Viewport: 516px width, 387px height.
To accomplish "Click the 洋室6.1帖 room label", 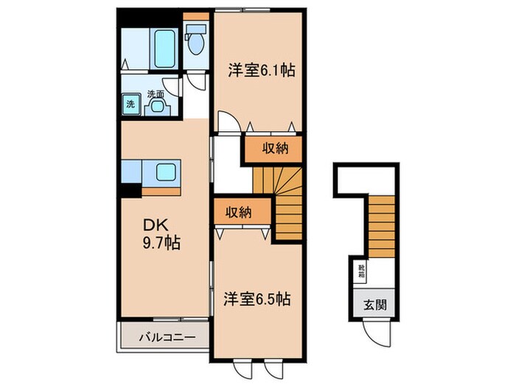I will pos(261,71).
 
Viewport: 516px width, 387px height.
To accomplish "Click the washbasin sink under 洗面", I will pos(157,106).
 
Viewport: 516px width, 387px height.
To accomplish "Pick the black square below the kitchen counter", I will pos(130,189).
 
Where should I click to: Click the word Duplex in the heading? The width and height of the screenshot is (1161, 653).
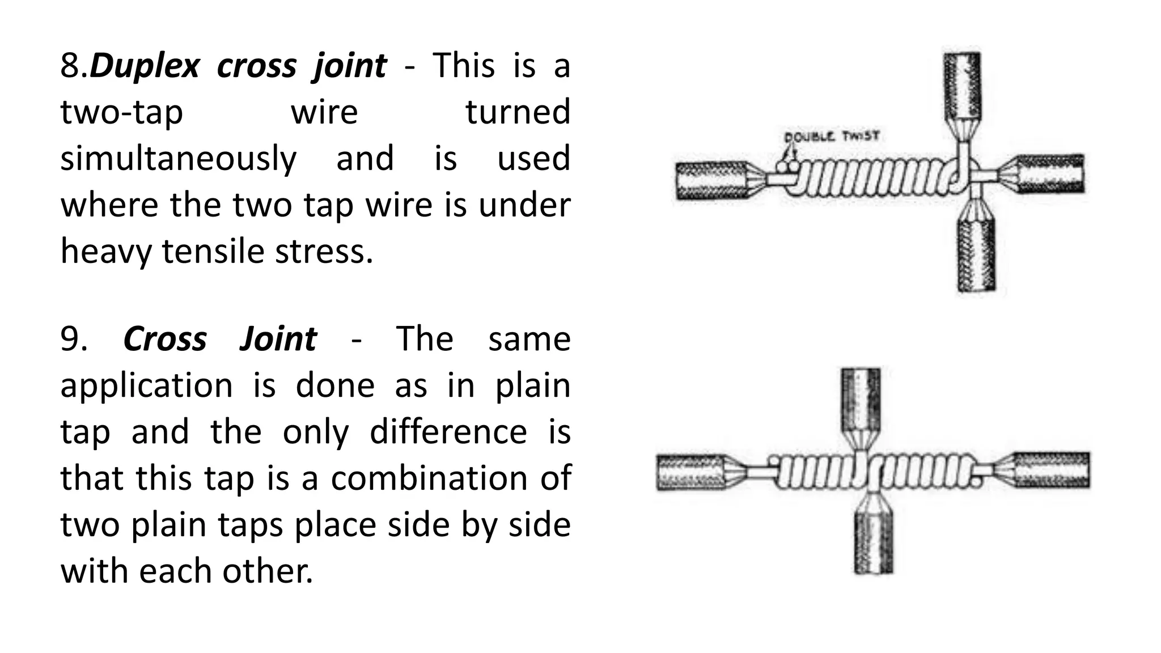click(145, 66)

+ + +

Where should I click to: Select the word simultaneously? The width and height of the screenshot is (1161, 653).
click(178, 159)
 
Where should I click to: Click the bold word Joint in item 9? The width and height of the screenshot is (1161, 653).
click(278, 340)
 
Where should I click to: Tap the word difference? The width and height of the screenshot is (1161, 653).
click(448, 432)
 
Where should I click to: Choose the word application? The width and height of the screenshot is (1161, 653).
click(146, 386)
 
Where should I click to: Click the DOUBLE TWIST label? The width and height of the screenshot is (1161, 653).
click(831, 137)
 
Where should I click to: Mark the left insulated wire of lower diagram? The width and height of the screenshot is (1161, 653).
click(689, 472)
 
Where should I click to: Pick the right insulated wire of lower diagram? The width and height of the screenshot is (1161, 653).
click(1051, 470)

+ + +

*WORK INSTRUCTIONS*
Turn the lines above, from the one containing "Where should I click to: Mark" through the one containing "click(1051, 470)", into a numbered list, skipping any blank lines.

*RESPONSE BELOW*
1. Where should I click to: Mark the left insulated wire of lower diagram? The width and height of the screenshot is (1161, 653).
2. click(689, 472)
3. Where should I click to: Pick the right insulated wire of lower diagram? The width and height of the screenshot is (1161, 653).
4. click(1051, 470)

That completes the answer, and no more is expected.